* REQUIRED WORK:
Copy these lines out word for word.

[Entries on locating words and elements]

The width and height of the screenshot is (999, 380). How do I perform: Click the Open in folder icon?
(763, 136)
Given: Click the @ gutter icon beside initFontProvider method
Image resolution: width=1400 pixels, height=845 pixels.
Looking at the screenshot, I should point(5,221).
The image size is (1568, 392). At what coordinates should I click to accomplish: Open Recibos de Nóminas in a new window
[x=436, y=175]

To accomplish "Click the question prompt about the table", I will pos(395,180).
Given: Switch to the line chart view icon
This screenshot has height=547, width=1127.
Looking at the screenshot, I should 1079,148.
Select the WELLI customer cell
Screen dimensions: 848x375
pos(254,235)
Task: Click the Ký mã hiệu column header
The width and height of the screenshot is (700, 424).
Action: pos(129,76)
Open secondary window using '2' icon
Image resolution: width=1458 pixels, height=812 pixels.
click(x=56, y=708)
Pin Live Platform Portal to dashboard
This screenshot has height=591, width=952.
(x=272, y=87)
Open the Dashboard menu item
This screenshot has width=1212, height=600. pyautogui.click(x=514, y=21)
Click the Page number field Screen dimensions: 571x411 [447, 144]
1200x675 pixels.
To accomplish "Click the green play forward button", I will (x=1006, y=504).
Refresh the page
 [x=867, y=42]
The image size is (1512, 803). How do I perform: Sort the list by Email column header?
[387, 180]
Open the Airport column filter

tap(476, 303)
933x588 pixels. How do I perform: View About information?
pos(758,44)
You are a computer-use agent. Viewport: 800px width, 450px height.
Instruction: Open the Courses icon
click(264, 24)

* RESULT OF THIS TASK:
The width and height of the screenshot is (999, 380). How do I perform: Click the Open in folder icon?
(763, 136)
Given: Click the @ gutter icon beside initFontProvider method
Image resolution: width=1400 pixels, height=845 pixels.
Looking at the screenshot, I should point(5,221).
The image size is (1568, 392). At what coordinates should I click to accomplish: Open Recibos de Nóminas in a new window
[x=436, y=175]

To accomplish "Click the question prompt about the table", I will pos(395,180).
Given: Switch to the line chart view icon
This screenshot has height=547, width=1127.
Looking at the screenshot, I should 1079,148.
Select the WELLI customer cell
Screen dimensions: 848x375
pos(254,235)
Task: Click the Ký mã hiệu column header
The width and height of the screenshot is (700, 424).
Action: pos(129,76)
Open secondary window using '2' icon
Image resolution: width=1458 pixels, height=812 pixels.
click(x=56, y=708)
Pin Live Platform Portal to dashboard
This screenshot has height=591, width=952.
(x=272, y=87)
Open the Dashboard menu item
This screenshot has width=1212, height=600. pyautogui.click(x=514, y=21)
Click the Page number field Screen dimensions: 571x411 [447, 144]
1200x675 pixels.
To accomplish "Click the green play forward button", I will (x=1006, y=504).
Refresh the page
 [x=867, y=42]
The image size is (1512, 803). How do I perform: Sort the list by Email column header?
[387, 180]
Open the Airport column filter

tap(476, 303)
933x588 pixels. How do I perform: View About information?
pos(758,44)
You are a computer-use agent. Viewport: 800px width, 450px height.
Instruction: Open the Courses icon
click(264, 24)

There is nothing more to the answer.